▶ _Text block_:
Through attorneys Ryan Downton and Salvador Hernandez, Pavia’s group wants Chief U.S. District Judge William L. Campbell Jr. to issue a temporary restraining order and preliminary injunction that would block the NCAA from enforcing applicable eligibility rules pending a final judgment in Pavia v. NCAA. Final judgment means the case would be completed at the trial court level and appealable; no trial date has been set yet for Pavia v. NCAA, with the two sides suggesting trial dates to Campbell ranging from June 2026 to February 2027.

Pavia’s group desires for former JUCO football players to be able to compete in D-I “without regard to years of eligibility or seasons of competition at junior colleges.” The NCAA limits eligibility in one sport to four seasons of intercollegiate competition—including JUCO and D-II competition—within a five-year period. It also generally restricts former JUCO players to three years of D-I football. Pavia has proposed that the D-I eligibility clock begin when a player first registers at an NCAA member school, not when they first register at a “collegiate institution,” which includes non-NCAA schools.

▶ _Exercise instructions_:
a) Transcribe the Pavia v. NCAA excerpt between "Through attorneys Ryan" and "to February 2027.", inclusive.
b) According to the Pavia v. NCAA excerpt, how many years of D-I football does the NCAA generally allow former JUCO players?
c) Resume the Pavia v. NCAA excerpt after its final sentence.

▶ _Given records_:
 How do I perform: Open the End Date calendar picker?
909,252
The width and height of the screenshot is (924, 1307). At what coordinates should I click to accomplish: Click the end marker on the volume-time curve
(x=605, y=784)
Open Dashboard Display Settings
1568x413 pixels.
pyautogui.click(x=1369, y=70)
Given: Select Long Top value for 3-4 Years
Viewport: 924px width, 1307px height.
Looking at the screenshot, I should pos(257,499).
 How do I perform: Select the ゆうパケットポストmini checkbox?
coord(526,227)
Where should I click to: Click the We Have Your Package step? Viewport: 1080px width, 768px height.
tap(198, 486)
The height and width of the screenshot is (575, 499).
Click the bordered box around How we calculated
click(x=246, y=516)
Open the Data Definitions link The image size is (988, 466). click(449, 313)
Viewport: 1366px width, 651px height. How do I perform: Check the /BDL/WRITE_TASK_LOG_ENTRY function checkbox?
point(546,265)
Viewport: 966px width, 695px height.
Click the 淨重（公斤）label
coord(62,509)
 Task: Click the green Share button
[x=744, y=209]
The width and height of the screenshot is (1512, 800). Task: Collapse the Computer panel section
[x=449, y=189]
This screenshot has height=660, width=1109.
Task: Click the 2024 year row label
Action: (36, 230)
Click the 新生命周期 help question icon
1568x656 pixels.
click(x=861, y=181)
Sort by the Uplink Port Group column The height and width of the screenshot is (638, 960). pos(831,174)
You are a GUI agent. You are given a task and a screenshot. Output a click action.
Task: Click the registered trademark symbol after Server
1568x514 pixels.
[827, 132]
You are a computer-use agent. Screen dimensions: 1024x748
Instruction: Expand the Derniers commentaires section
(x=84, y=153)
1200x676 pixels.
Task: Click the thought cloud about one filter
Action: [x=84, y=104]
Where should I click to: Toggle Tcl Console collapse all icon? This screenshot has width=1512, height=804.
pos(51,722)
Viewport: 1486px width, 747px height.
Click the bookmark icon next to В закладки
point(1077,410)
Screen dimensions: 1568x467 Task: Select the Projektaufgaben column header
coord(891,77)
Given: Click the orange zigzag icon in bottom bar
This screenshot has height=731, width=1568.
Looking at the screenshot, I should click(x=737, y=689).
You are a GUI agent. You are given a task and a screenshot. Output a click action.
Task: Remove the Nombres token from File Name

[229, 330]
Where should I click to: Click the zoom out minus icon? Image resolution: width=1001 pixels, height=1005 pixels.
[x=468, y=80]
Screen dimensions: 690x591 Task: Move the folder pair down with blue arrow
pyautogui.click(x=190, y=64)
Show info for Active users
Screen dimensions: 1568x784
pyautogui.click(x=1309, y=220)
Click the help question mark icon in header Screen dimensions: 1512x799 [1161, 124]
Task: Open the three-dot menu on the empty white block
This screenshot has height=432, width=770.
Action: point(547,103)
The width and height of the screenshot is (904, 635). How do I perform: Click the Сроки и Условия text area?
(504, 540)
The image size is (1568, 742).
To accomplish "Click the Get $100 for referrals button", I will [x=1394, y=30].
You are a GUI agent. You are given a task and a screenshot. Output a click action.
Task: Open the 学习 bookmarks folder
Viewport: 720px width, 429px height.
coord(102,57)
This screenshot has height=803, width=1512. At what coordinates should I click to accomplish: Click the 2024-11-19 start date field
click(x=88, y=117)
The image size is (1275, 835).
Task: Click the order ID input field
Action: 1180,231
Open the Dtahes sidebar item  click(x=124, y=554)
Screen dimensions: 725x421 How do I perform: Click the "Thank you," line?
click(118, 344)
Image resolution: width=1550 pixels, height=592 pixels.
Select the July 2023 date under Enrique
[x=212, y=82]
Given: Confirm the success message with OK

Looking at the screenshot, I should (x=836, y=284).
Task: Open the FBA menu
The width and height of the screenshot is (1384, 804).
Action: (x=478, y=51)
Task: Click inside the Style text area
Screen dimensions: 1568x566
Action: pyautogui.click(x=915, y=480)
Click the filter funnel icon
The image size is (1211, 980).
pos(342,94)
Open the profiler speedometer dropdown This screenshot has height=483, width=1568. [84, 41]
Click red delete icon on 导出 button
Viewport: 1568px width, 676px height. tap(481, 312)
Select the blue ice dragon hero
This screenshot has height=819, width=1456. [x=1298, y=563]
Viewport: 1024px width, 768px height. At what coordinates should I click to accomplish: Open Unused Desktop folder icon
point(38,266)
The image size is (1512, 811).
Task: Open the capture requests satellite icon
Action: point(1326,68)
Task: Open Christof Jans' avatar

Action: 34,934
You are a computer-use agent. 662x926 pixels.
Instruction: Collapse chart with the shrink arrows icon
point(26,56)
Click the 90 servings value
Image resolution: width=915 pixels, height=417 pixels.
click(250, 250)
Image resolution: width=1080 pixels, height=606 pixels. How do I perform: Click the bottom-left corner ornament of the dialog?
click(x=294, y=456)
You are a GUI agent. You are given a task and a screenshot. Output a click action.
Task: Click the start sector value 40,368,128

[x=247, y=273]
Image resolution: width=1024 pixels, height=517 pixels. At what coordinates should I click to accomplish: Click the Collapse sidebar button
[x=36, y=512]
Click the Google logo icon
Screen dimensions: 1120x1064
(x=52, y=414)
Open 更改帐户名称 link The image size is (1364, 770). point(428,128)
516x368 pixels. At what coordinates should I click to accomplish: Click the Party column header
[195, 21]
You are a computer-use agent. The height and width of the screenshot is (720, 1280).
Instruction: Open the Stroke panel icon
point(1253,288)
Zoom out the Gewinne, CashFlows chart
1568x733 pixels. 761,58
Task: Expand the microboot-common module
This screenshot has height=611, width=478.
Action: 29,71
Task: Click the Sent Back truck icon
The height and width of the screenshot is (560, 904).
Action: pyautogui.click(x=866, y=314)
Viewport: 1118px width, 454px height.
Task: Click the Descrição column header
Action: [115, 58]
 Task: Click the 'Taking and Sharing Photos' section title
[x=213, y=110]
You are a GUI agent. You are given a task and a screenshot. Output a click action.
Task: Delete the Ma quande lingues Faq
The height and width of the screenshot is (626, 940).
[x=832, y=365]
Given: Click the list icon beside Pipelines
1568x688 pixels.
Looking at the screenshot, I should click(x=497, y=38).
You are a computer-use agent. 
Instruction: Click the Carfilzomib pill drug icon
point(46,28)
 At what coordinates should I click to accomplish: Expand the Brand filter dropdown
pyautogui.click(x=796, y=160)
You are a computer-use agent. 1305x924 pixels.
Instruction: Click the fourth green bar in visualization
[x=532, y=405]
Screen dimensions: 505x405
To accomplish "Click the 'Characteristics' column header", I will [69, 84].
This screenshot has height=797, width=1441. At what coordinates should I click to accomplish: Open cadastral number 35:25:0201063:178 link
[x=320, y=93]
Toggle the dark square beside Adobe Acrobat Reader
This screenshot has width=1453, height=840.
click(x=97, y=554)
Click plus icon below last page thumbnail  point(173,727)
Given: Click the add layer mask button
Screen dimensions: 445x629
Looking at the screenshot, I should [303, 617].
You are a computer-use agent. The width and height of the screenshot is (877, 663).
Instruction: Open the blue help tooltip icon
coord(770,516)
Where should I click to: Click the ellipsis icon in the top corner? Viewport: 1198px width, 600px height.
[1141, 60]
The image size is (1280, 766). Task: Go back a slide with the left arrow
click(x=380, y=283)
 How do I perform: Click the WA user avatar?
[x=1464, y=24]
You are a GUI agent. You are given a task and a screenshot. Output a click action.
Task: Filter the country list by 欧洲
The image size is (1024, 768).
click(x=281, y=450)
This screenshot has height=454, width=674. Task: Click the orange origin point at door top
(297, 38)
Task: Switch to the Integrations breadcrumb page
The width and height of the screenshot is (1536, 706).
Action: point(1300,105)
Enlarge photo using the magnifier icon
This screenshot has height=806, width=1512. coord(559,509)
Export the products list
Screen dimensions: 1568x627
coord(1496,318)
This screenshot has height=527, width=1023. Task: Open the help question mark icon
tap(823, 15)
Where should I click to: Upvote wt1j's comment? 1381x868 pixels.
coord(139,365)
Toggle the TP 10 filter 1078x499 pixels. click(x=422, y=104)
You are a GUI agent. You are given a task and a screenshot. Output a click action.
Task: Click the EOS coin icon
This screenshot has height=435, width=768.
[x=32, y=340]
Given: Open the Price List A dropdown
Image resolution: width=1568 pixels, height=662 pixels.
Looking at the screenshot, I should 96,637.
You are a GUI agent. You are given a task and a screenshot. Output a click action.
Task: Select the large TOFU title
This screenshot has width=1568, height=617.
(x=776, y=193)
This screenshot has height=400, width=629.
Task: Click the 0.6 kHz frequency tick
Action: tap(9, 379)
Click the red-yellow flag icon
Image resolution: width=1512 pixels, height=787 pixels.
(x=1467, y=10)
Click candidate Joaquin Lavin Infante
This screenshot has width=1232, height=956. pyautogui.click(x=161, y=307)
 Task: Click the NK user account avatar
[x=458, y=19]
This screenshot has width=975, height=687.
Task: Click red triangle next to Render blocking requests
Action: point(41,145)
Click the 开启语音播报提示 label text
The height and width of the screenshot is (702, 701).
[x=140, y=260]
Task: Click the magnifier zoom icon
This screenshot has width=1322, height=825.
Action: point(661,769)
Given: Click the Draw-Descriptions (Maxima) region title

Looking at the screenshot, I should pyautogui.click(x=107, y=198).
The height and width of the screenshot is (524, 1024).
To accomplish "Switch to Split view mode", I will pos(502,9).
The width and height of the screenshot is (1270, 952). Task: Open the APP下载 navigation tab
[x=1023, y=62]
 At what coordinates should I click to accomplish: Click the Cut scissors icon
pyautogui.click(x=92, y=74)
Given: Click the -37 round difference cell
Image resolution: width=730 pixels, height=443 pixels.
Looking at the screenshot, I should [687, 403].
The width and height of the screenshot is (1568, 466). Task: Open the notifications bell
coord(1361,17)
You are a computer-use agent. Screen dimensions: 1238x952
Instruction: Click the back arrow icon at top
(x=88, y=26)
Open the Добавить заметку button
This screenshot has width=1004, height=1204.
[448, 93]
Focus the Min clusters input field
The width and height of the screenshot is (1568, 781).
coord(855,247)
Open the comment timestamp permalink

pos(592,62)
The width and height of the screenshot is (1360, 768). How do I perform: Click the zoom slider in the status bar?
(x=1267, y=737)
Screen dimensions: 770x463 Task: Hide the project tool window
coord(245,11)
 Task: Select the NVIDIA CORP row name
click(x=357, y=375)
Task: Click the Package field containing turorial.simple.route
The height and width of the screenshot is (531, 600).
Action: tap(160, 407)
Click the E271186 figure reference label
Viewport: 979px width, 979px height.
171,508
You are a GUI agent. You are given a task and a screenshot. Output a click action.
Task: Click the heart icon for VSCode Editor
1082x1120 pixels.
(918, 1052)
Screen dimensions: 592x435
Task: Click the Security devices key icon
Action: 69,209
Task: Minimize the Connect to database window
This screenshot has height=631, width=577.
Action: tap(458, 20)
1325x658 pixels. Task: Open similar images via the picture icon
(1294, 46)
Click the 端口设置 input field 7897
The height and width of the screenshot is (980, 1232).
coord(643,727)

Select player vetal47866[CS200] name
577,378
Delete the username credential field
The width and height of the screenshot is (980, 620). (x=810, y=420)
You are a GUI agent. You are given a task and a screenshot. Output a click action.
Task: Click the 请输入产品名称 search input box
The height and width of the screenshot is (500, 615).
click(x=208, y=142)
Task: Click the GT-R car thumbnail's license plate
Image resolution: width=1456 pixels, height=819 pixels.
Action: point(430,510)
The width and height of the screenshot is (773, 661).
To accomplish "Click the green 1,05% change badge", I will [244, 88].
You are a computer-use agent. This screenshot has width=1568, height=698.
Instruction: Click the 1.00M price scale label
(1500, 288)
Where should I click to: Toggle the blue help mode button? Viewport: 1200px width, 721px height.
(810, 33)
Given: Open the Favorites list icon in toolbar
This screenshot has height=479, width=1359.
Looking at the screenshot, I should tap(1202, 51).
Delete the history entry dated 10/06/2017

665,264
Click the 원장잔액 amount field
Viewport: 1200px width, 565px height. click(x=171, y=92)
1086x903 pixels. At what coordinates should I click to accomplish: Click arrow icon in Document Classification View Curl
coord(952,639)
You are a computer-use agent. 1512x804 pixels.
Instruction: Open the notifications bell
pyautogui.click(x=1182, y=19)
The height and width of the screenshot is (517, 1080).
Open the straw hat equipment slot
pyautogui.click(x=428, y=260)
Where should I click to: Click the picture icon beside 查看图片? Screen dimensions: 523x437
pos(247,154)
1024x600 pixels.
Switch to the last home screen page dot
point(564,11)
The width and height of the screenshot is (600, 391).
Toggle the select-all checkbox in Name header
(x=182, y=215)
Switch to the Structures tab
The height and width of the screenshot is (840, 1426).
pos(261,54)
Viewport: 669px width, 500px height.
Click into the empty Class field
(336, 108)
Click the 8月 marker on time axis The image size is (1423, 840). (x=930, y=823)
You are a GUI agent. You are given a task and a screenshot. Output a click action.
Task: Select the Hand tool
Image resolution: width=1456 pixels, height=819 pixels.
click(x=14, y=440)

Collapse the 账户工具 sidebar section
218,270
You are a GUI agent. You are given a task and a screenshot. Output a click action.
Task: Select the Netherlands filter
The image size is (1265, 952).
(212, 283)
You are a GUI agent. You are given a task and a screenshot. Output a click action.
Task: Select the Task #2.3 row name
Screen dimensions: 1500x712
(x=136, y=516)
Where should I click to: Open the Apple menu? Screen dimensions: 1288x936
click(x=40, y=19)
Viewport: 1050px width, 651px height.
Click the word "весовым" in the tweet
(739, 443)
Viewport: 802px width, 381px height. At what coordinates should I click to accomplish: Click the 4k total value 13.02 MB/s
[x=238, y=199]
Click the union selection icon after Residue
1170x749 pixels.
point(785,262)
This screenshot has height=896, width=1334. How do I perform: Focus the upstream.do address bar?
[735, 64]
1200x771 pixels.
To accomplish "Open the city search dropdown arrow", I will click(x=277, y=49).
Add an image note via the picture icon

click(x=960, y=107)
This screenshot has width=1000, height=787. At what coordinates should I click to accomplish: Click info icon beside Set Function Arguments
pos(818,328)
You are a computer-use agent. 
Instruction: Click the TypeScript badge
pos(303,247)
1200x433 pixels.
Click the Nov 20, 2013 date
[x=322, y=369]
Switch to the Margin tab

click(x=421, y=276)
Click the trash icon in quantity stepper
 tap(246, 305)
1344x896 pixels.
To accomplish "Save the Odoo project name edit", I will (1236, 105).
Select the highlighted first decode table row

▶ _Final results_:
a)
Through attorneys Ryan Downton and Salvador Hernandez, Pavia’s group wants Chief U.S. District Judge William L. Campbell Jr. to issue a temporary restraining order and preliminary injunction that would block the NCAA from enforcing applicable eligibility rules pending a final judgment in Pavia v. NCAA. Final judgment means the case would be completed at the trial court level and appealable; no trial date has been set yet for Pavia v. NCAA, with the two sides suggesting trial dates to Campbell ranging from June 2026 to February 2027.

b) Three years.

c)
In a related antitrust litigation brought by Pavia’s attorneys, Vanderbilt senior linebacker Langston Patterson is among players suing the NCAA over eligibility rules, and in particular the ones that govern redshirt. Patterson argues that since redshirt players have five years to practice and graduate, there’s no persuasive reason to limit them to four seasons of D-I play. These players seek to expand their maximum number of D-I seasons from four to five. Patterson’s case is before the same judge, Campbell, who is weighing whether to grant a preliminary injunction to authorize a fifth season of play.

Pavia, 23, is a seasoned college football player. He’s playing in his sixth season of college football, with his first two seasons at JUCO New Mexico Military Institute and the last four at New Mexico State and Vanderbilt. Pavia is also one of the best quarterbacks in college football and recently finished second to Indiana’s Fernando Mendoza in the 2025 Heisman Trophy voting. Pavia is earning a great deal as a power conference QB, too. In June, he said he was offered $4-$4.5 million by other colleges to transfer.

Pavia has publicly indicated he intends to participate in the 2026 NFL draft. With more than two dozen other former JUCO players as co-plaintiffs, the case brought by Pavia against the NCAA could continue without him. The NFL’s deadline for underclassmen to declare is Jan. 14. If Pavia gains the choice to remain in college, it’s plausible he might stick around.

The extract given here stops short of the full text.